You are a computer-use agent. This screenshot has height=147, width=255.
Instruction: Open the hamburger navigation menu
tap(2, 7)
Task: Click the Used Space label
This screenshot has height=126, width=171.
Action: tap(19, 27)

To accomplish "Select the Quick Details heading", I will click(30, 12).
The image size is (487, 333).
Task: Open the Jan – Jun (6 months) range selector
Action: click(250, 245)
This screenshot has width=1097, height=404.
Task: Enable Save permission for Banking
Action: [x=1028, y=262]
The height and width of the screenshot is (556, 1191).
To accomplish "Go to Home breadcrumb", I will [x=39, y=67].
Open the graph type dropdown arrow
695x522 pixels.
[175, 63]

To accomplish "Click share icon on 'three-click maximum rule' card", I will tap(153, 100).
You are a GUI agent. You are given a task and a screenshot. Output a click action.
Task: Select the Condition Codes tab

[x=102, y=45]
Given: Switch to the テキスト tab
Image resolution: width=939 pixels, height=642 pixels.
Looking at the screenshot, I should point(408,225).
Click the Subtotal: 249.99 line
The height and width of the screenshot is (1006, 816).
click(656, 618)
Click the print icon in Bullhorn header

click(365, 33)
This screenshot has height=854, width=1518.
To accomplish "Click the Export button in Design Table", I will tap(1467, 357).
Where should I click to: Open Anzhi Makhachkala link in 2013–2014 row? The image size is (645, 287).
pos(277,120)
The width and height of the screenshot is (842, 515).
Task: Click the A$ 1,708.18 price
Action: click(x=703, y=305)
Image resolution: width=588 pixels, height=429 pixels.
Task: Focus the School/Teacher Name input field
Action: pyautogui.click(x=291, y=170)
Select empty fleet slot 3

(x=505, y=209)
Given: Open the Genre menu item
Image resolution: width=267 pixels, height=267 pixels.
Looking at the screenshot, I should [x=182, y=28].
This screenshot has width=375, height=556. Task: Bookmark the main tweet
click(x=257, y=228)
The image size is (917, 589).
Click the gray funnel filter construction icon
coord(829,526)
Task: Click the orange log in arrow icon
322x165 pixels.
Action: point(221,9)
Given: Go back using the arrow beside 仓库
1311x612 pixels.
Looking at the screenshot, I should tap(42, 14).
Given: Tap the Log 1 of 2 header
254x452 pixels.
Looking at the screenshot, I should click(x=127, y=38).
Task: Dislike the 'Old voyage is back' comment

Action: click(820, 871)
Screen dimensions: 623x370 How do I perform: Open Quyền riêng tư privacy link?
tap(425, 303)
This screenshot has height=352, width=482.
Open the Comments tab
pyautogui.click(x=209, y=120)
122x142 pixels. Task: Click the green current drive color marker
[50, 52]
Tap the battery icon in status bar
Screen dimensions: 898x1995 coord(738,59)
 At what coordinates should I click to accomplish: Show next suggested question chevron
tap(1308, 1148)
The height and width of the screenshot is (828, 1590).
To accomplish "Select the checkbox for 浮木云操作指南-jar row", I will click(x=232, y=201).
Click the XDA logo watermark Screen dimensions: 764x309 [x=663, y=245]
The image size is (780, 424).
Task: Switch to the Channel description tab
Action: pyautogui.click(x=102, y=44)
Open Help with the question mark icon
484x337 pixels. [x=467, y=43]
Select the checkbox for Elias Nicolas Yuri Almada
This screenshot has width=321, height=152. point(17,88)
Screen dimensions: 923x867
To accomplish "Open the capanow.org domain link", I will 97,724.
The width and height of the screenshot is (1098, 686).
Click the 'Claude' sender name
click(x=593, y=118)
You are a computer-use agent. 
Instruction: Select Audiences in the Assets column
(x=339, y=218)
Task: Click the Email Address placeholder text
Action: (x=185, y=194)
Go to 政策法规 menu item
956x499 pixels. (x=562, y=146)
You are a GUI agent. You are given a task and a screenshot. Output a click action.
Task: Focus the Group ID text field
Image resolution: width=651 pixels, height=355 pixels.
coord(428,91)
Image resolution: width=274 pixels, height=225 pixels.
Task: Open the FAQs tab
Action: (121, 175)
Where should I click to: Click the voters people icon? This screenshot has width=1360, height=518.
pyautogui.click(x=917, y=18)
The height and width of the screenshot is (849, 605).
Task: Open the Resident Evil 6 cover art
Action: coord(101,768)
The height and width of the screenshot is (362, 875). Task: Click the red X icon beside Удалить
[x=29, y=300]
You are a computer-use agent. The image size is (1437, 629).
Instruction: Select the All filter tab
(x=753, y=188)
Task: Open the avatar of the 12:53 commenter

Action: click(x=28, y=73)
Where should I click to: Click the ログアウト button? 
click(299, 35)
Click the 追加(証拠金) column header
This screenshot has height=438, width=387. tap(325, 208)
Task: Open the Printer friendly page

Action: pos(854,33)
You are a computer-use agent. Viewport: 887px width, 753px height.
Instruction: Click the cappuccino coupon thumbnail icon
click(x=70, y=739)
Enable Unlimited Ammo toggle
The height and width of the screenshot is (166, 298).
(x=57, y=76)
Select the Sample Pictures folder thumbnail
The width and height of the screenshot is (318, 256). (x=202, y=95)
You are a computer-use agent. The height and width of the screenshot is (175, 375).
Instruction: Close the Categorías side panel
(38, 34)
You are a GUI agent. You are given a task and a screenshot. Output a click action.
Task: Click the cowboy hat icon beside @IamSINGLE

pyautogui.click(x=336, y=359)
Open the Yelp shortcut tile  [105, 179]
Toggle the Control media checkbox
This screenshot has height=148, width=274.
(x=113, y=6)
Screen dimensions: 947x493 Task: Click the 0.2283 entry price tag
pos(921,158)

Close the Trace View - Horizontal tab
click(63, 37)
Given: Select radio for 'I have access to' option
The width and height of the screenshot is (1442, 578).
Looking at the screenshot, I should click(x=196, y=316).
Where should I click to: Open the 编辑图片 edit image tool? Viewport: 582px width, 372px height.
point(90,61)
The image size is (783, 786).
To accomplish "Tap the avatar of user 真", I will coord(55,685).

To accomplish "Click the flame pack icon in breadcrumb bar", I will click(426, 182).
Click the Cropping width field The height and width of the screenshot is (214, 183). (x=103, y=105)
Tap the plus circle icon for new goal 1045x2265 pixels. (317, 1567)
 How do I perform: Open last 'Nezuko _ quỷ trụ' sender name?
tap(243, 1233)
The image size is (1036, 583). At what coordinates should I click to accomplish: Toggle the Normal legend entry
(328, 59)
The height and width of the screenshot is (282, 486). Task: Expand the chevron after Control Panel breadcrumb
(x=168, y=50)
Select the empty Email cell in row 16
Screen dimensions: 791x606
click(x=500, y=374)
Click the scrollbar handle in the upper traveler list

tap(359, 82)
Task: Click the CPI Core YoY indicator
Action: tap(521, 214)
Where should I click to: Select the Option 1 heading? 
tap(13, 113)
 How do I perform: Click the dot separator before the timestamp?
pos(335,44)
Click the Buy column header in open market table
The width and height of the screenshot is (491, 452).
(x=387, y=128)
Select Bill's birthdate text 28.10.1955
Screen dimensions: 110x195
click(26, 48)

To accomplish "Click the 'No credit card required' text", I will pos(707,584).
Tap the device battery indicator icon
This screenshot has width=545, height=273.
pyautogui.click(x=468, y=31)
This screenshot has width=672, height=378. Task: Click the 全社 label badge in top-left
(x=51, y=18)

Required action: In the entries above, some lines may contain the string "computer"; report how many, without additional comment.

Result of the exercise: 5